Nora está presa a um passado que a atormenta, Ismael tem um futuro incerto. São pessoas egoístas, cada um a sua maneira, debatendo-se contra suas desilusões e medos, buscando no presente uma maneira de amadurecer e aceitar suas responsabilidades. Através de uma câmera curiosa mas sempre respeitosa, acompanhamos a trajetória desses dois protagonistas enquanto interagem com um amplo painel de personagens (no que este filme se aproxima de um certo cinema de P.T. Anderson, como Magnólia), onde se destacam a administradora do hospital onde está internado Ismael, interpretada por Catherine Deneuve, e Louis (Maurice Garrel), pai de Nora.
Desplechin traça uma visão complexa de seus personagens (auxiliado por uma montagem “jazzística”, de colagens e variações em torno dos temas, buscando sempre uma nova faceta, um novo olhar sobre aqueles personagens) e, nesse contexto, não há espaço para uma verdade, um julgamento único sobre aquelas vidas que vemos na tela. Acreditamos saber quem é Nora, para logo depois nos depararmos com um lado desconhecido dela. Temos certeza da decisão que Ismael tomará, mas somos surpreendidos por seu amadurecimento diante de nossos olhos e pelos novos caminhos que isso implica. Não há aqui personagens bons ou ruins, responsáveis ou imaturos, mas tão somente seres humanos, em toda a sua profundidade e complexidade.
A principal questão a perpassar todos esses relacionamentos é a família. Não a família enquanto instituição estabelecida, mas sim uma reconstrução dessa instituição baseada em novos paradigmas: a família por adoção, por opção, por carência ou mesmo a sua impossibilidade. Não à toa, a última cena do filme é o pequeno Elias desenhando sua nova e possível árvore genealógica.

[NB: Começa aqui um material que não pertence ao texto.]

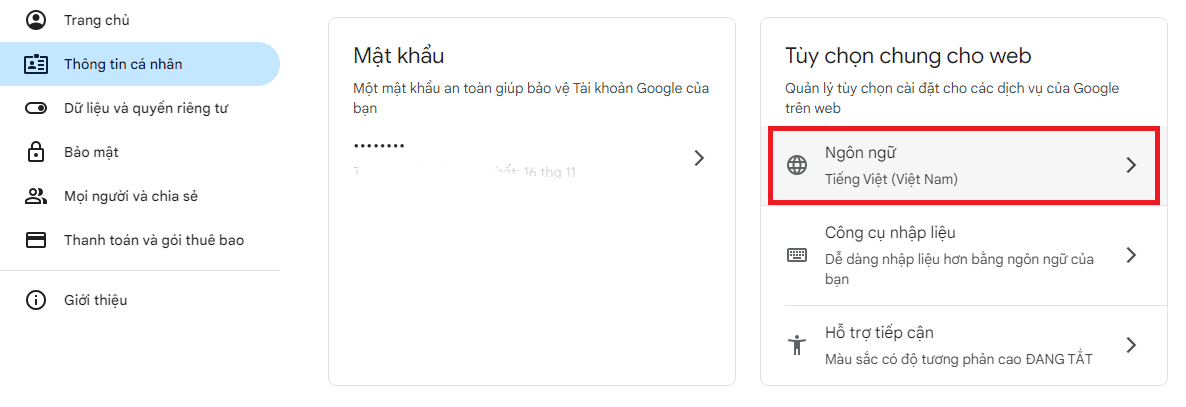Viewport: 1186px width, 407px height.
Task: Click the Dữ liệu và quyền riêng tư toggle icon
Action: coord(36,108)
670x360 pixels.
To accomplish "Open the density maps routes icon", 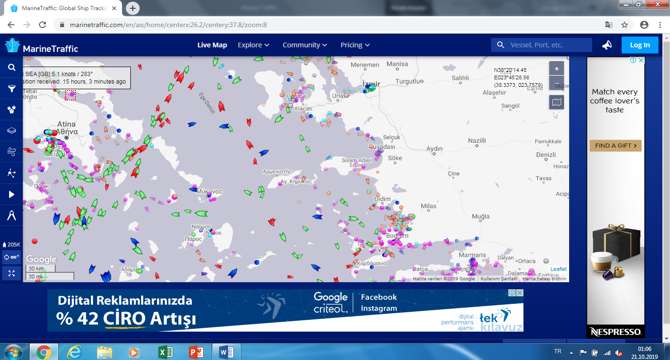I will [12, 173].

Mas a questão da hereditariedade, da paternidade, transcende o roteiro e é trabalhada também na relação do diretor com seu filme, e deste com a cinematografia da qual faz parte. Pois Desplechin trata o filme como a um filho, amando-o e criando-o para o mundo, para o espectador, e não para si próprio. Pois se trata de uma obra que não esconde seu desejo de ser acessível, de ser amada pelo público, embora exija dele uma entrega semelhante à do diretor e seus atores, entrega essa que será devidamente recompensada ao final da projeção. Da mesma forma, o diretor não tenta manter um controle absoluto sobre o filme (embora seu controle seja admirável), mas, ao contrário, quer que o filme fuja de certo modo à sua influência, que o ultrapasse e cresça até transbordar, como obra plena e independente, pela tela. O mesmo acontece com o filme, que não nega sua filiação à Nouvelle Vague, em especial a de Godard, mas o assume como uma herança adquirida (da mesma forma que um filho nasce com uma fisionomia que remete aos pais) e subverte seus preceitos – a iluminação naturalista, o uso de intertítulos, a montagem que se faz visível, os personagens sendo entrevistados pela câmera, a pontuação das cenas pela música feita de uma maneira não-convencional – utilizando-os não em sua forma original, revolucionária, mas para desenhar um drama claro e acessível.
O filme possui uma infinidade de camadas acessíveis ao público, que pode ir do puro entretenimento à mais profunda reflexão. E é nesse equilíbrio entre o erudito e o popular, entre o desafio e a diversão, a grandiosidade e o cotidiano, que o filme caminha. Desplechin nos entrega uma obra pulsante, transbordando de vida, um filme que aposta na capacidade do cinema de captar a vida em toda sua plenitude e, ao nos devolver esse retrato, permitir enxergar a grandeza do cotidiano.